Kathy, "I'm right there with you."
The death of my gramma divided people. People I wish I were like and people like me.
There were people I was surprised not to hear from. There were flower arrangements I was surprised not to receive. There were visitors I was surprised did not attend the viewing or the funeral.
Then there were the rest of the people. People who never met my gramma but prayed her into heaven, some from hundreds of miles away. People who brought baked goods and dinners and sent flowers in their absence. People who drove 14 hours to surprise us with their love and support. People who cried harder than I was crying, arrived early and stayed late. People, in short, who served me better than I have served them.
I do not judge the first group of people, I am one of them. I never consider my presence of any significance, always assuming there are people who mean more to stand beside others. I am wrong. What now occurs to me is the dread of considering, how many times have others been surprised at my absence? How many times have families assumed there would be a meal, a card or flowers from me that never arrived? I think maybe I matter more than I realized.
No one means more to me than the strangers who write on their blogs of my family's loss.
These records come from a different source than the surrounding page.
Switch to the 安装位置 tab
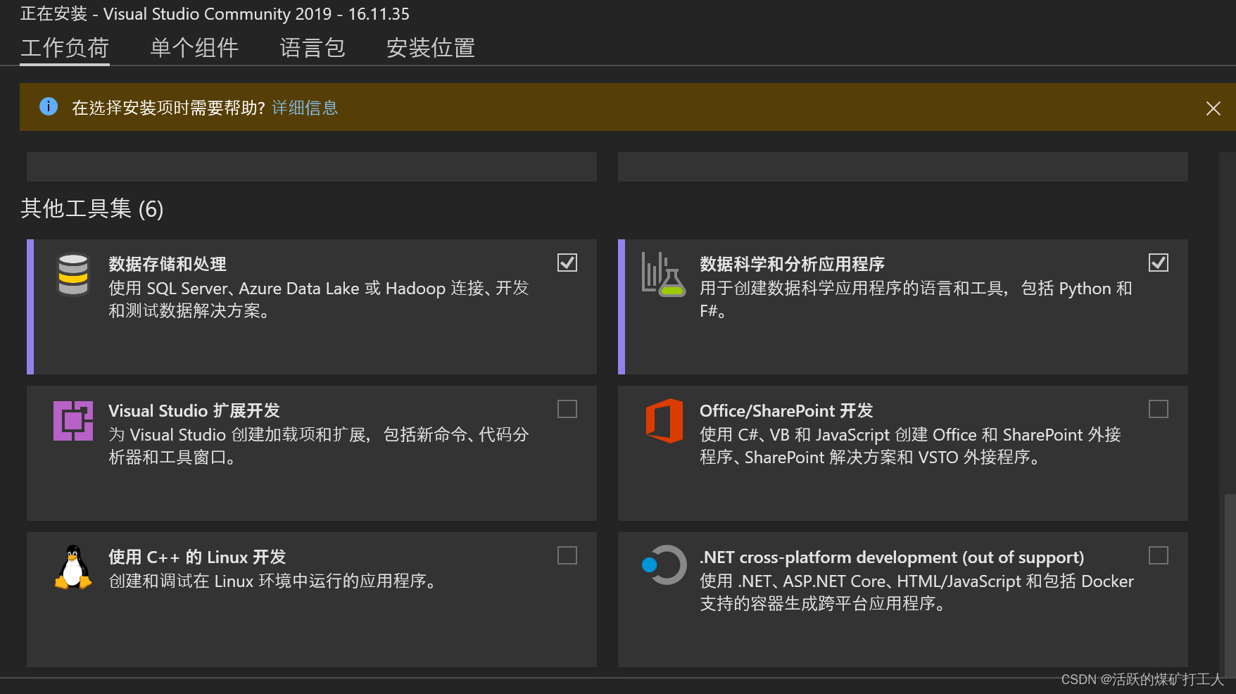pos(430,47)
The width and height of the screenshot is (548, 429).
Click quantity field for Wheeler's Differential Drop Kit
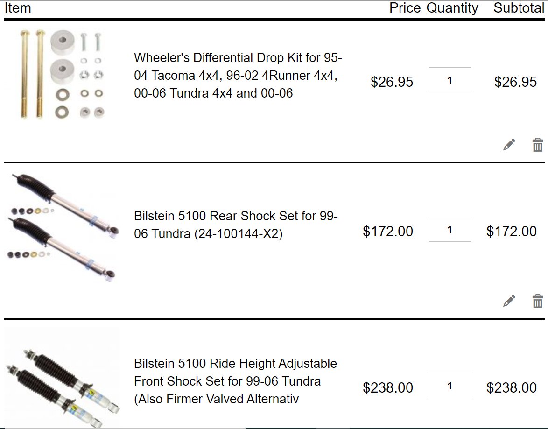(x=450, y=80)
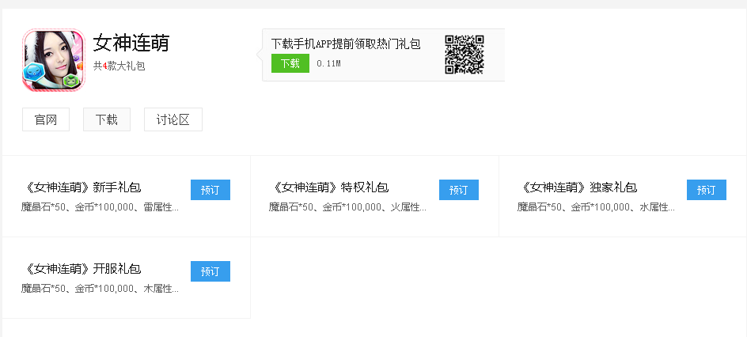Image resolution: width=747 pixels, height=337 pixels.
Task: Click the 女神连萌 game title heading
Action: pos(131,43)
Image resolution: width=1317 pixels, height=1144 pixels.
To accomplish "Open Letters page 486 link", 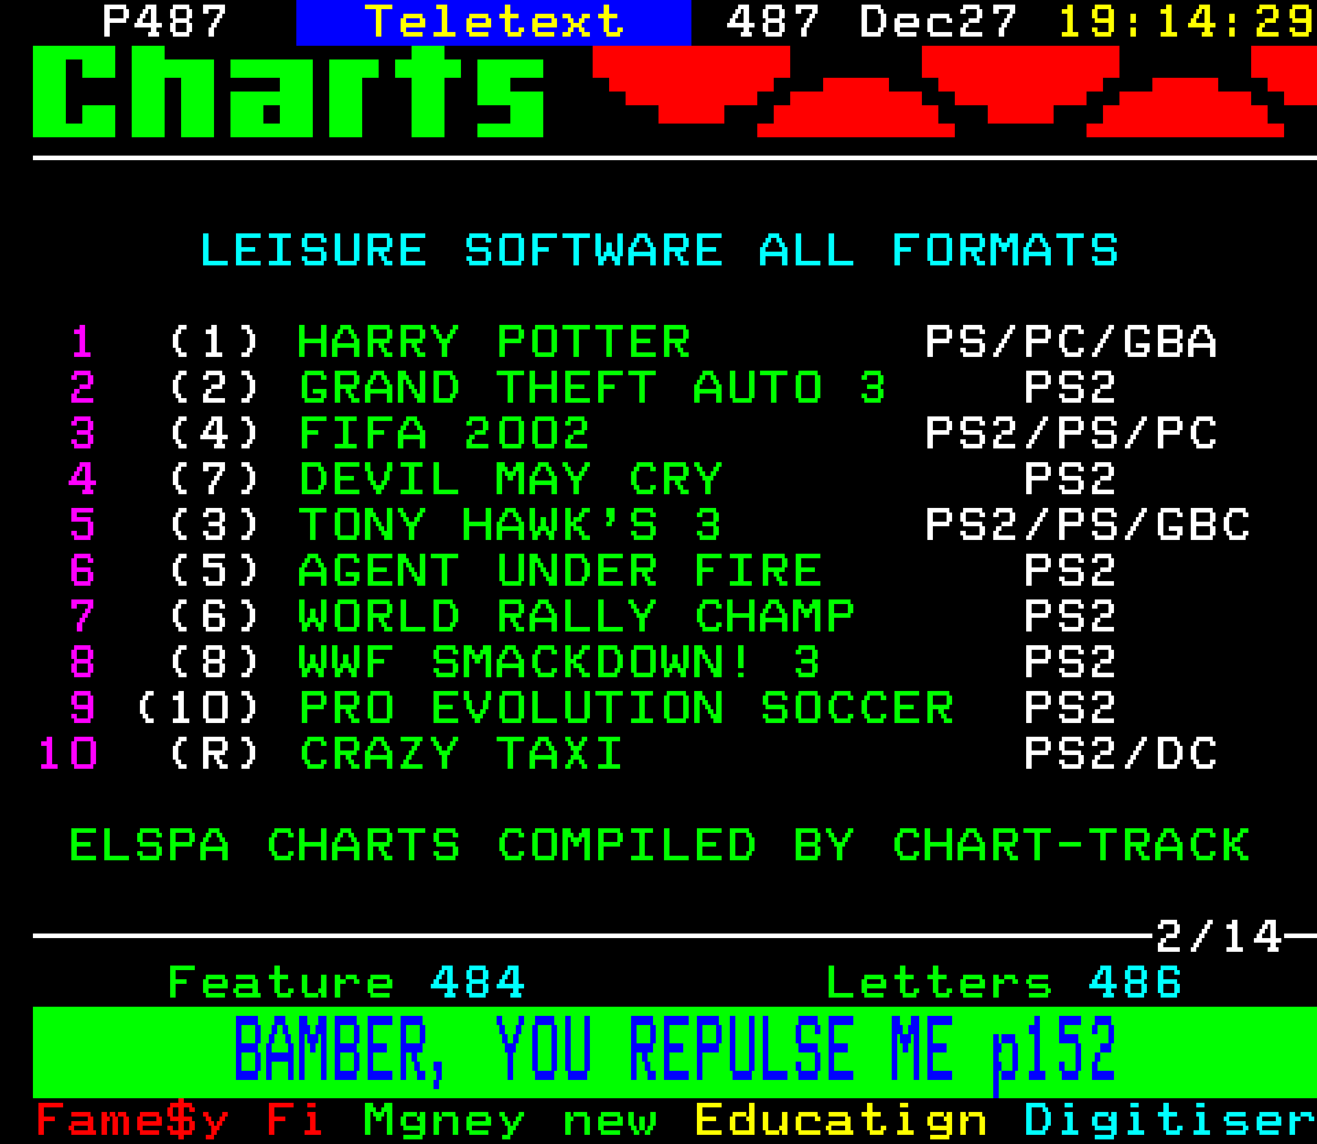I will tap(1003, 982).
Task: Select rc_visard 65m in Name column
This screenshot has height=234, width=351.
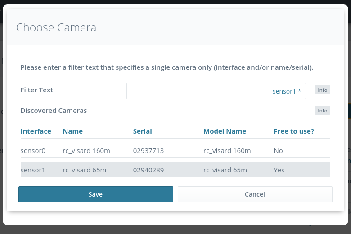Action: tap(85, 170)
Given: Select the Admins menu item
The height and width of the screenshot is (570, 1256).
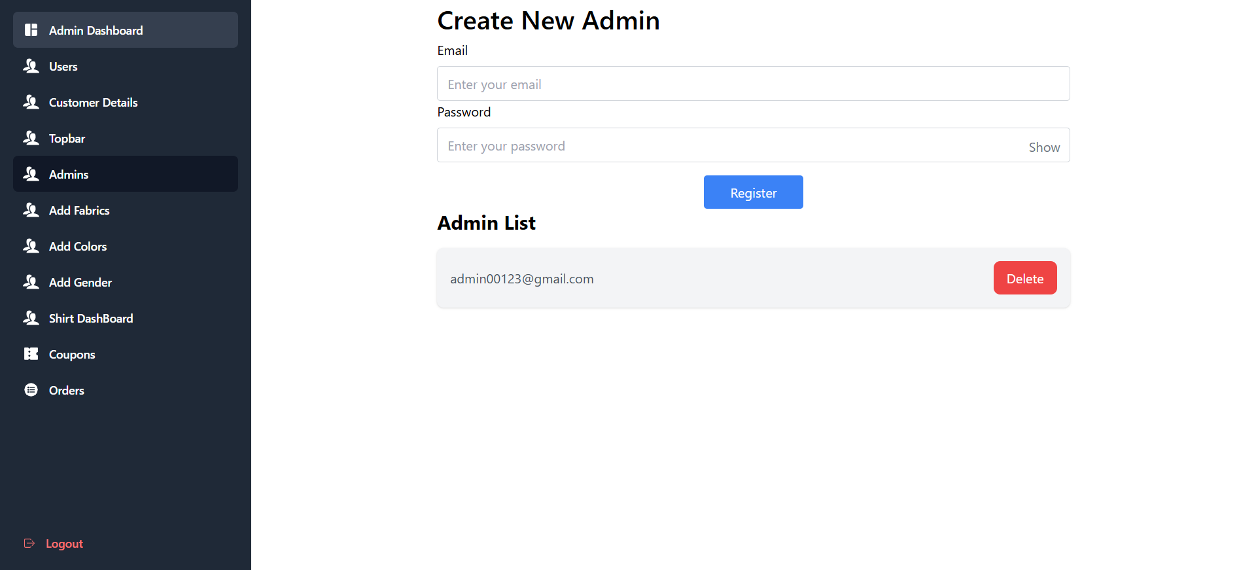Looking at the screenshot, I should [69, 175].
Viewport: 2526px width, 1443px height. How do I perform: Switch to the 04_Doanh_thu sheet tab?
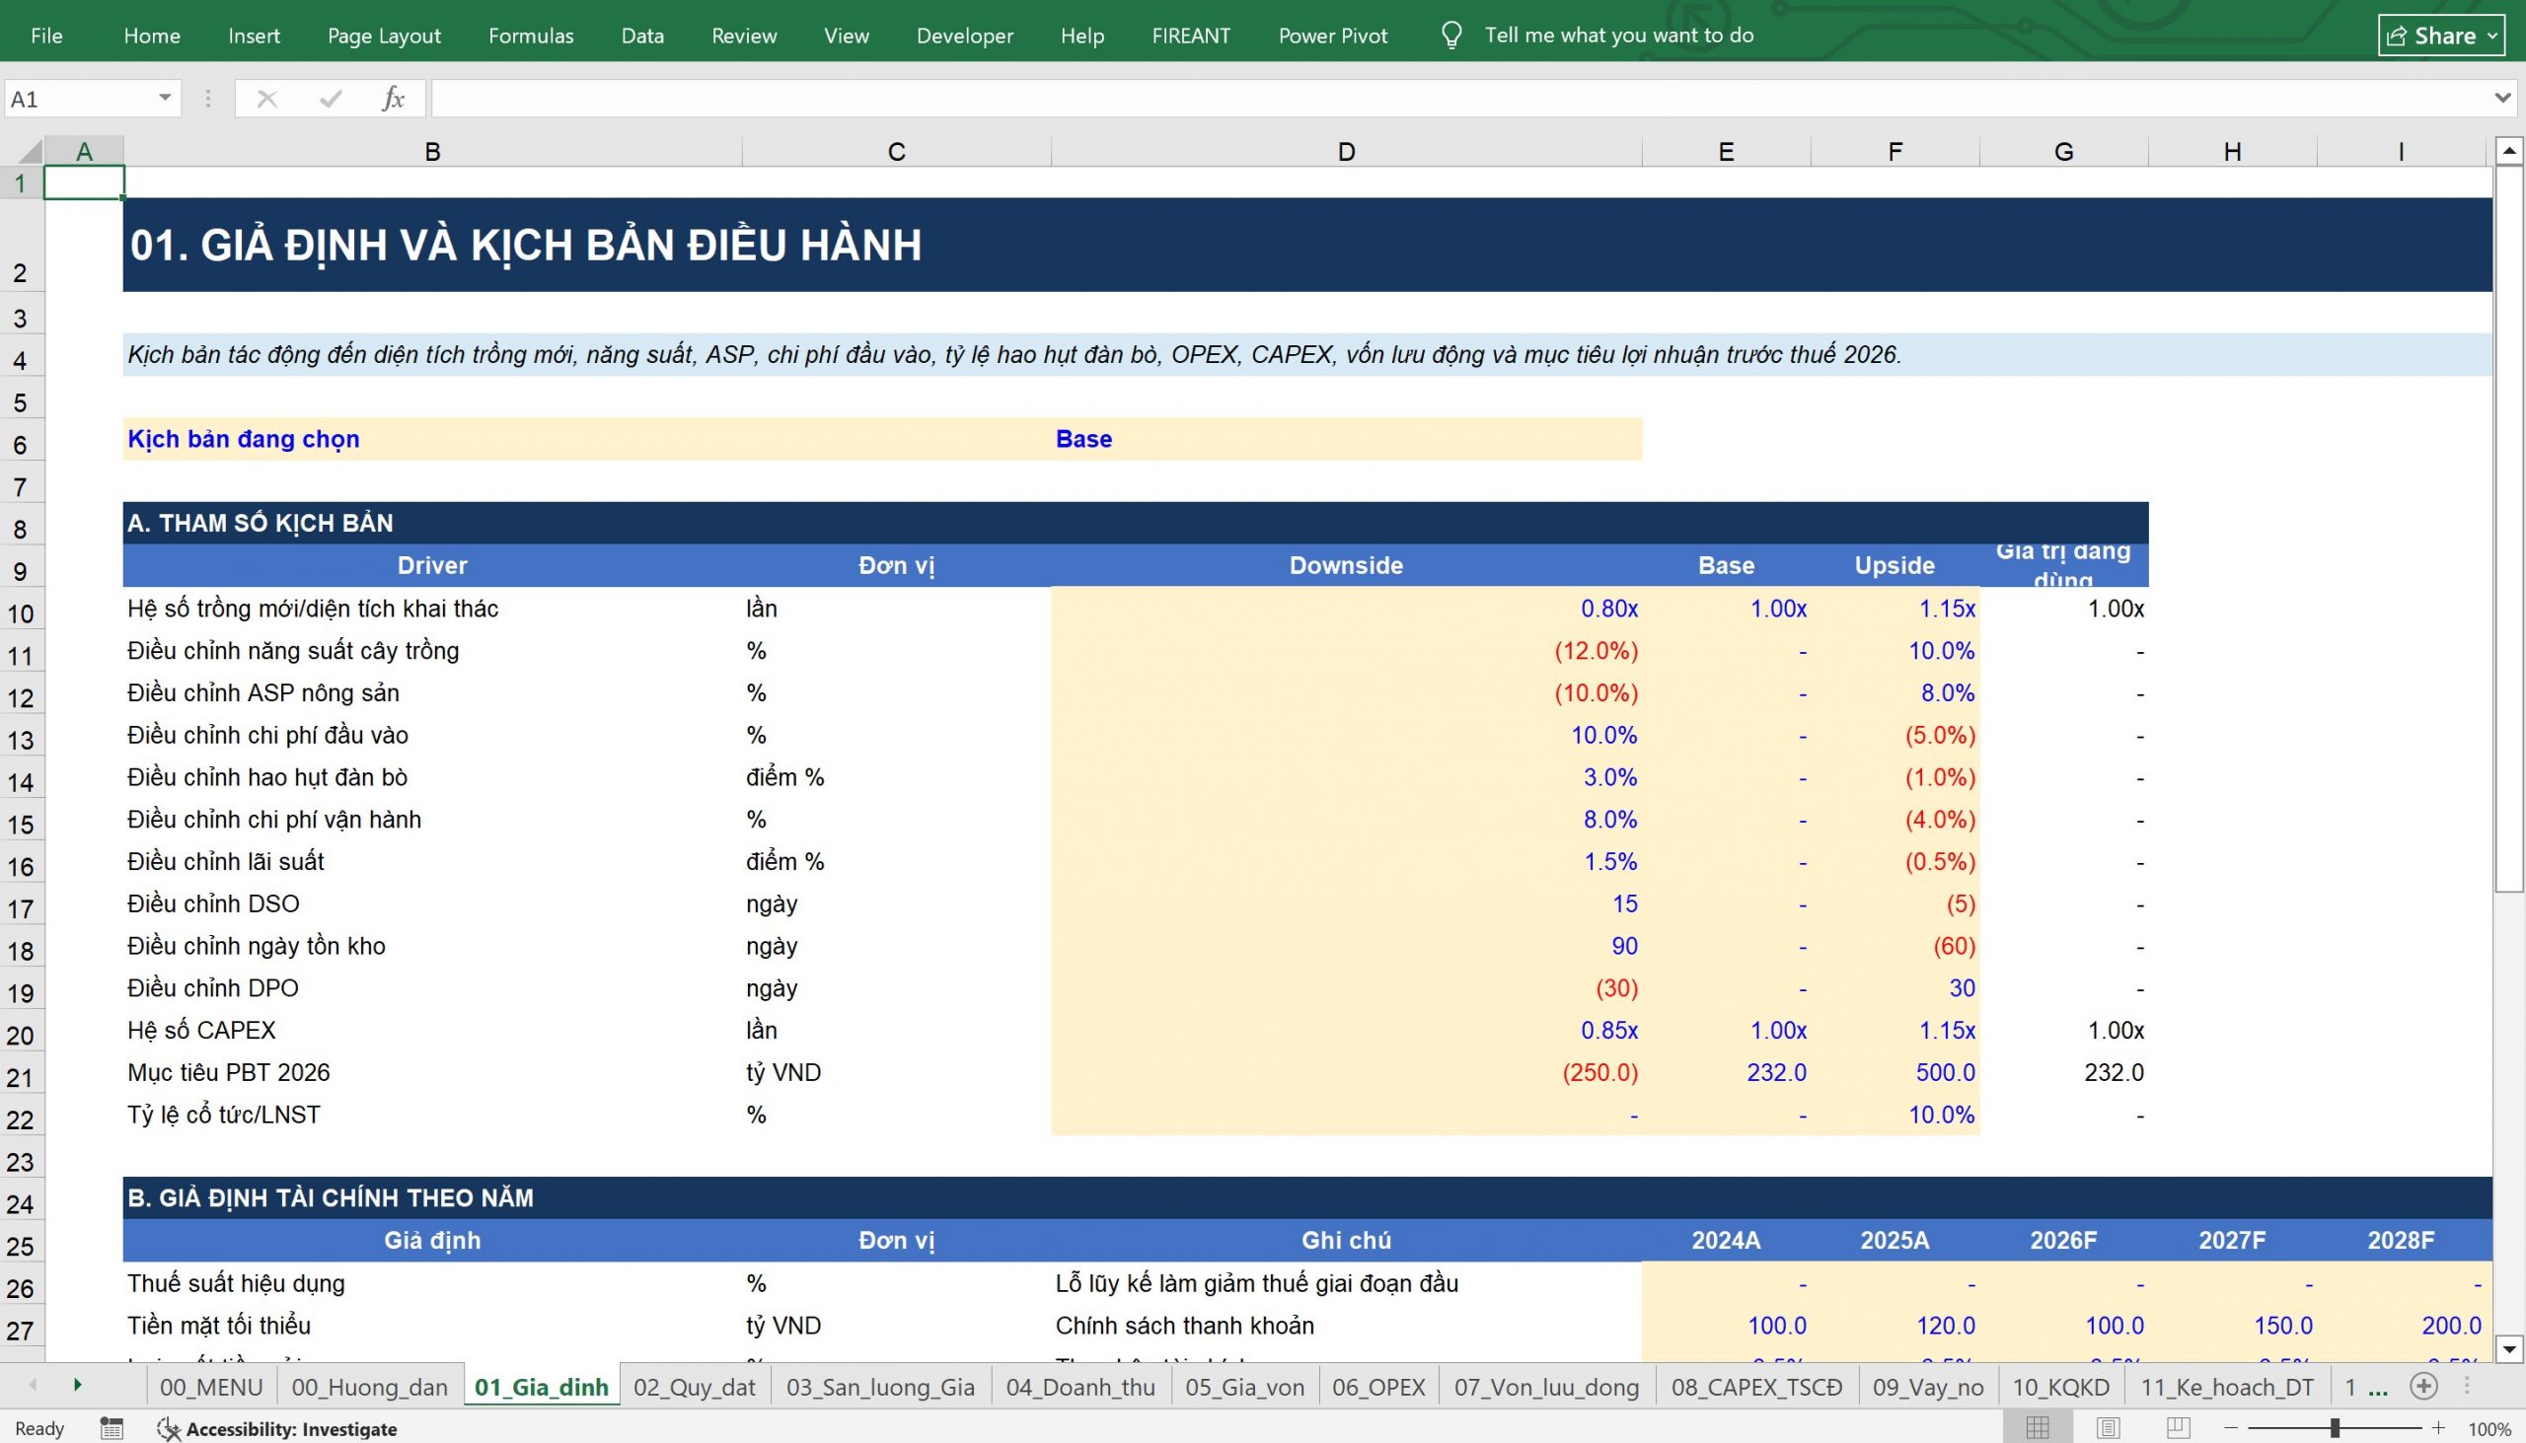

No one means more than my posse who, without fail, show up to minister to me despite what a poor friend I am.
No one means more than anyone else. Including the ones, like I have been, who did not know they meant something too.
I am in no way hurt or disappointed by anyone. I am only pausing to learn from the ones who give from a servant's heart instead of waiting for someone else to serve.
I do not want to be the one who stands to the side any longer. God, change me.
Job 34:4 Let us discern for ourselves what is right; let us learn together what is good.